Setelah malam dimana dinyatakan perasaan satu sama lain. Dengan terbukanya salah satu luka Rafanza dan Crystal yang telah menjadi gadisnya. Menjadi teman juga pasangan dalam segala hal yang ingin Rafanza mulai. Bersama sampai mungkin waktu yang tidak dapat ditentukan.
Seperti sekarang, Rafanza tengah menatap Crystal yang sibuk bolak-balik menerima juga mengantarkan pesanan orang-orang yang menjadi pelanggan cafe. Cafe Harmonise memang tidak terlalu berbeda dengan interior cafe lainnya. Tapi entah mengapa rasa nyaman dan hangat berada disana, berlama-lama.

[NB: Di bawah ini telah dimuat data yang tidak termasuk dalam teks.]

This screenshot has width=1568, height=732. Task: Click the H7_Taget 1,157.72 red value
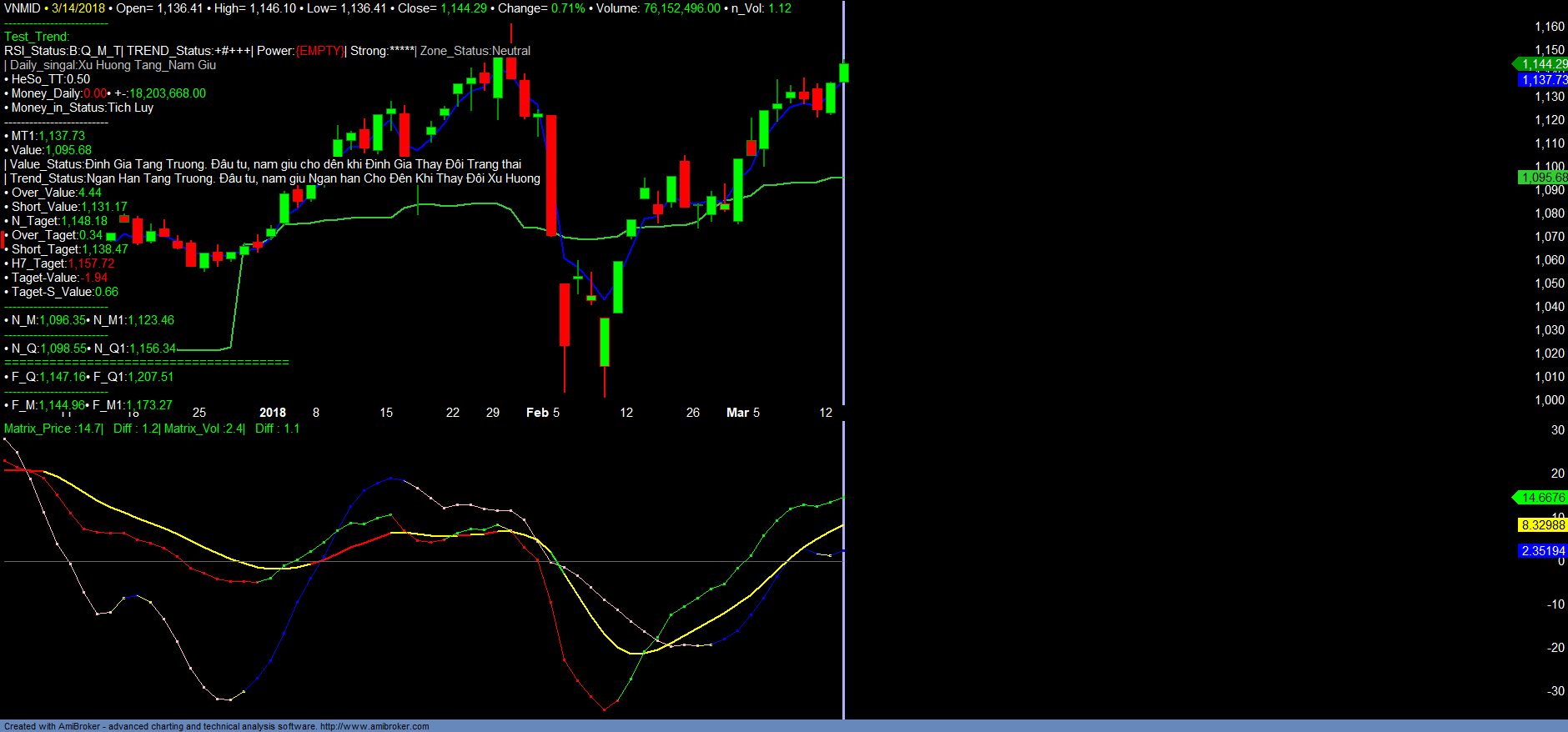pyautogui.click(x=92, y=263)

Rafanza melihat Crystal tersenyum kearah tak lama Rafanza juga tersenyum. Ternyata begini rasanya dicintai. Ternyata begini rasanya ada seseorang yang selalu berada disekitar dengan tulus. Yang selalu perduli, yang selalu tersenyum.
Crystal berjalan kearah Rafanza dengan membawa tiramusi dengan gelas sebagai mediasinya. "Nih tiramisu, aku yang teraktir." Rafanza langsung menyendokan tiramusi itu lalu mengarahkan sendok kedua untuk Crystal. Yang lansung diterima gadisnya itu.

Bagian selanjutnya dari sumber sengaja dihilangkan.